Over the winter I picked up a nearly new Backcountry Wide CL and a gently used CCF 8 off of eBay for right around $275 each. The deals might be harder to find this time of year, but they are out there.


----------



## tailwalk (Nov 20, 2016)

Galvan torque is right at or just above your price point and ticks every box you mentioned. Website lists the t6 @$410 and the [email protected]$430. I have the t8 and the day after I got it I was catching Bonita. That told me everything I needed to know about the drag ☺ I'm sure a used one could be found for under your price point


----------



## LowHydrogen (Dec 31, 2015)

First choice for me would be a used Everglades, if you must buy new..... 3-Tand T-70 ($350)

I own both.


----------



## brokeoff (Sep 2, 2016)

Picked up a NIB w/ warranty card Everglades on eBay for 425.


----------



## Bonecracker (Mar 29, 2007)

LowHydrogen said:


> First choice for me would be a used Everglades, if you must buy new..... 3-Tand T-70 ($350)
> 
> I own both.


My exact thoughts!! New or used 3-Tand T-70 WF7F 225/20lb Dacron (I have found for under $250.00 on E-bay) or a used Tibor, Everglades or a Backcountry Wide are pretty bullet proof fly reels!!


----------



## jsnipes (May 1, 2011)

Abel just came out with new Super Series so some really good deals on the older models (new).

Unsealed drags:
-(old version) Abel SS
-used Tibor Everglades

Sealed:
Bauer MX4 (should be able to find some on discounts, they just discontinued this but it's a great reel)
Bauer SST 7/8 (their new version is right at $400)


----------



## Tarponist (Aug 25, 2016)

mirage reel is good for the $

but i love my tibor reels.


----------



## el9surf (Dec 23, 2008)

Tarponist said:


> mirage reel is good for the $
> 
> but i love my tibor reels.


If I'm spending $400 I'm buying an American made reel. The Colton Terrapin is a really nice quality reel that would cost more if it had a Tibor logo on it.


----------



## FSUDrew99 (Feb 3, 2015)

Lightest out of all of them and affordable and reliable.....
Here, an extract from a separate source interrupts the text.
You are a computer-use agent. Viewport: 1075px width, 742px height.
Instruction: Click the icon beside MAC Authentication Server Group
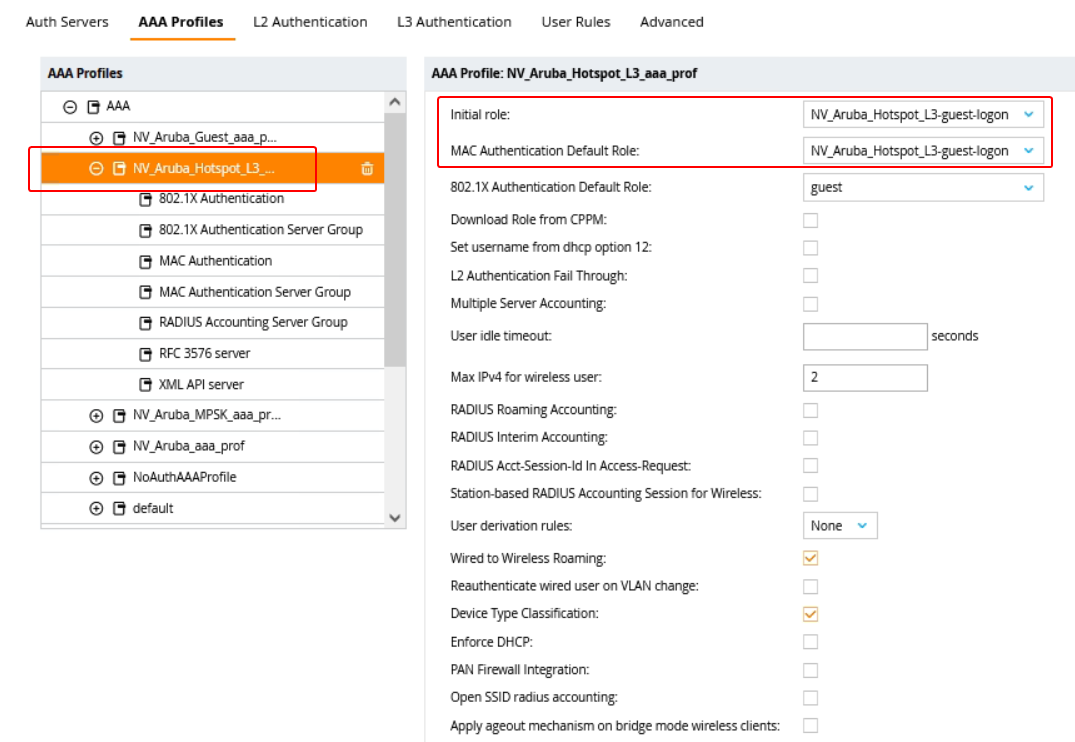pos(145,292)
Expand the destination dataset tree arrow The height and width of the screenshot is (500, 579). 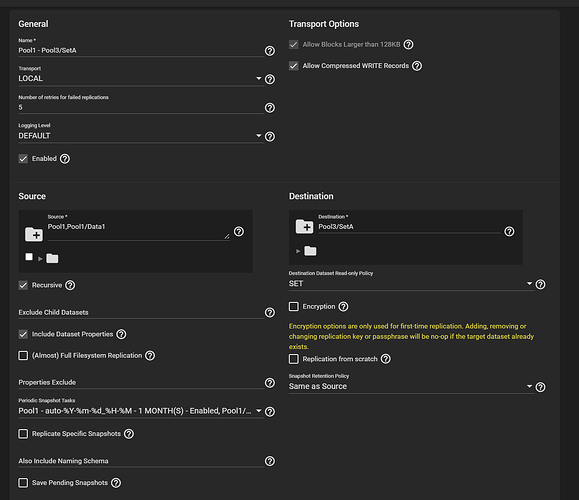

http://www.nautilusreels.com/estore/details/171709


----------



## Shadowcast (Feb 26, 2008)

Allen Fly Fishing.....check out the Atlas or the Kraken in a size 3. The Dorado color scheme looks cool and it is as solid of a reel as you can get for the money.
Kraken 3 retail is $229
Atlas 3 retail is $339
www.allenflyfishing.com


----------



## J Jones (Apr 18, 2017)

I have the Allen Alpha III 9wt. Works great for trout and reds.


----------



## sjrobin (Jul 13, 2015)

The best deal is the Ross Evolution LT #4 in the classifieds. $90. Ross also introduced a new Evolution R that is very light with a cool drag adjustment.


----------



## bananabob (Jun 3, 2015)

I've a Kraken 3 in the Emerald for sale if anyone is interested. New, never even had line on it.


----------



## el9surf (Dec 23, 2008)

sjrobin said:


> The best deal is the Ross Evolution LT #4 in the classifieds. $90. Ross also introduced a new Evolution R that is very light with a cool drag adjustment.


The evolution is nice but the drag is really weak.


----------



## sjrobin (Jul 13, 2015)

el9surf said:


> The evolution is nice but the drag is really weak.


True on the drag but good for slot Texas reds, black drum, bass, carp, panfish etc.


----------



## el9surf (Dec 23, 2008)

sjrobin said:


> True on the drag but good for slot Texas reds, black drum, bass, carp, panfish etc.


Agreed.


----------



## Flylikebrian (Sep 11, 2016)

I have an Allen kraken 3 that I'll be posting in the classified in a couple days if you're still interested in a reel


----------



## E-money (Jul 7, 2016)

Thanks for all the recommendations guys, I ended up going with a Galvan Torque. Just got it in on Saturday. Very excited to fish it.


----------



## sidelock (Jan 31, 2011)

Nice reel and made in USA, a win win deal !


----------